Il Professore rilancia la proposta di modificare le regole del trattato di Maastricht e si scaglia contro l’austerity tedesca: “Francia, Italia e Spagna dovrebbero battere i pugni sul tavolo” – L’ex Premier propone di “escludere temporaneamente dal computo i 51 miliardi versati dall’Italia alla solidarietà europea e usarli per investimenti pubblici”.

Prodi: cambiare Maastricht, serve crescita

I conti non si mettono a posto senza crescita. Il 3% di deficit/Pil ha senso in certi momenti, in altri sarebbe giusto lo zero, in altri il 4 o il 5%”. Romano Prodi rilancia la proposta di modificare le regole del trattato di Maastricht. “Non è stupido che ci siano i parametri come punto di riferimento – sottolinea l’ex premier in un’intervista a La Nazione – . È stupido che si lascino immutati 20 anni. Un accordo presuppone una politica che lo gestisca e la politica non si fa con le tabelline”. 

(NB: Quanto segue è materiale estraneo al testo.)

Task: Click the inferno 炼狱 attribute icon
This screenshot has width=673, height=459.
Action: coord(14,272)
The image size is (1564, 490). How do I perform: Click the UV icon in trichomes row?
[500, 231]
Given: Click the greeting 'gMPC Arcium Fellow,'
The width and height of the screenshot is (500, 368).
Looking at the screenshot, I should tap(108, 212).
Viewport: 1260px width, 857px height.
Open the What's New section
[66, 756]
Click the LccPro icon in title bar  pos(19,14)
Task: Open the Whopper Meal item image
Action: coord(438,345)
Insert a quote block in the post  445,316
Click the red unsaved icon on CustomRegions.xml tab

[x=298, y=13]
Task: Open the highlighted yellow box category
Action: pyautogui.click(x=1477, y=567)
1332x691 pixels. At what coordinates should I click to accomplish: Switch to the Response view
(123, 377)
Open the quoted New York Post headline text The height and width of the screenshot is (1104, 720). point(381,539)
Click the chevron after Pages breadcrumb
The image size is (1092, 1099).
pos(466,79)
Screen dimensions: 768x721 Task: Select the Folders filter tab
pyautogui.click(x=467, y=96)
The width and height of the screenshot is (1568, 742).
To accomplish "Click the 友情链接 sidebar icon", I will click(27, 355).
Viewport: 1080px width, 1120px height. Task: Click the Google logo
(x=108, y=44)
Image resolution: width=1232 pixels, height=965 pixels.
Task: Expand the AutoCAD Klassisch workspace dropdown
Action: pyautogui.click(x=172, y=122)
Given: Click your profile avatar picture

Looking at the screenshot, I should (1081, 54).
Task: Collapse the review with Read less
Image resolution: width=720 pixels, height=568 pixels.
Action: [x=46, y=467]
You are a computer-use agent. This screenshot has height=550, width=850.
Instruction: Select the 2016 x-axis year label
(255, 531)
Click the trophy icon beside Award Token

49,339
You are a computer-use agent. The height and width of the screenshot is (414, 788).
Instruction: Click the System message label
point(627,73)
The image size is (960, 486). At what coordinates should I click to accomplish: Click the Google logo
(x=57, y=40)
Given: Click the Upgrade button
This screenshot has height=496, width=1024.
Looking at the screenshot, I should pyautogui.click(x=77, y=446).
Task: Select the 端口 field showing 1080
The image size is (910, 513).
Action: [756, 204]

Il Professore si scaglia in particolare contro l’austerity imposta dalla Germania: “Francia, Italia e Spagna dovrebbero battere i pugni sul tavolo, ma non lo fanno perché ciascuno s’illude di cavarsela da solo”. Quanto al nostro Paese, Prodi ricorda che in tre anni di austerità “il rapporto debito/Pil è sempre aumentato: è una politica sbagliata, ma se sforassimo i parametri i tassi andrebbero alle stelle”. Per questo l’ex leader del centrosinistra propone di “escludere temporaneamente dal computo i 51 miliardi versati dall’Italia alla solidarietà europea e usare quelle risorse per investimenti pubblici straordinari”.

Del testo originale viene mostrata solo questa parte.